Limitations & Future Work¶
- The current framework handles only cooperative settings (based on HJB); competitive or mixed-motive scenarios require HJI equations and are left for future work.
- Deterministic system assumption—stochastic dynamics would require a stochastic HJB (SHJB) formulation.
- PINN training stability still requires careful hyperparameter tuning (activation functions, loss weight balancing).
- The method requires learning both dynamics and reward models (model-based), increasing overall complexity.
Related Work & Insights¶
- vs. HJBPPO (single-agent): VIP extends PINN-HJB to multi-agent settings and addresses inaccurate value gradients in multi-agent scenarios via VGI.
- vs. DPI/IPI (continuous-time, single-agent): These methods do not scale to high-dimensional multi-agent scenarios; VIP overcomes the curse of dimensionality through PINNs.
- vs. MADDPG (discrete-time MARL): MADDPG degrades severely in continuous-time settings, while VIP remains stable.
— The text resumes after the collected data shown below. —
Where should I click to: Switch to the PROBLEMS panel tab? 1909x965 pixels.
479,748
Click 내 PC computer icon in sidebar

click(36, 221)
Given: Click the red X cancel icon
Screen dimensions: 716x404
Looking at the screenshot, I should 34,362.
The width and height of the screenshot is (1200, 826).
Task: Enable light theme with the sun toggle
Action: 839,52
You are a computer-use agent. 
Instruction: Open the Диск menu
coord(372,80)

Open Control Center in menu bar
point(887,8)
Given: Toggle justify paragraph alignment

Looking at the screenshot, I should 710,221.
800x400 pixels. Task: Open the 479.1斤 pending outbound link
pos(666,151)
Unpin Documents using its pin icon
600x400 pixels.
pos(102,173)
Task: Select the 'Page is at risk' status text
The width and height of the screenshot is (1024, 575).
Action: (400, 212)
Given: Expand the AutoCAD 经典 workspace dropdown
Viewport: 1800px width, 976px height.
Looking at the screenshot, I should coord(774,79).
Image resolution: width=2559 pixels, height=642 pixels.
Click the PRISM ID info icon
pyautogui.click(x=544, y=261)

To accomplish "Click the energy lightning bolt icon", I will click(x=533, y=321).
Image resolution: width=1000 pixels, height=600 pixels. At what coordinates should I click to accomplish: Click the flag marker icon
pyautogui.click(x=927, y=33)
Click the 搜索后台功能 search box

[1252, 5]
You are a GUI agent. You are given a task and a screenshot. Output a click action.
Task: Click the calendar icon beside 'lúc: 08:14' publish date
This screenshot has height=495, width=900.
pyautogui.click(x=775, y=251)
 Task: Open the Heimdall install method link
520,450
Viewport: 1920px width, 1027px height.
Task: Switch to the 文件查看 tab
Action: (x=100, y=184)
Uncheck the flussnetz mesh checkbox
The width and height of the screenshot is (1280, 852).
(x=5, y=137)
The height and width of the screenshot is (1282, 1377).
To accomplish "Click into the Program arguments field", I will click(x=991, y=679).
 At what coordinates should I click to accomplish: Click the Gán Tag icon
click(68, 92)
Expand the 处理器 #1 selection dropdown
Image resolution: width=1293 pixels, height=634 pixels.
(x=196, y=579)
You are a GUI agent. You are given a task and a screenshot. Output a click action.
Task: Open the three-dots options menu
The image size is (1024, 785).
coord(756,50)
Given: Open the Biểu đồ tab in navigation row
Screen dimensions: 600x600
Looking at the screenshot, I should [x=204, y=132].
Supplementary Technical Details¶
Why Does Continuous Time Matter?¶
Many real-world multi-agent systems (e.g., robotic formations, autonomous vehicle platoons) are inherently continuous-time. Time discretization introduces approximation errors, particularly in fast-dynamics scenarios. Modeling directly in continuous time avoids the difficulty of time-step selection and yields smoother value function approximations.
Role of PINNs in MARL¶
Physics-Informed Neural Networks (PINNs) are employed here to solve the HJB equation by incorporating PDE residuals into the loss function to constrain neural network outputs.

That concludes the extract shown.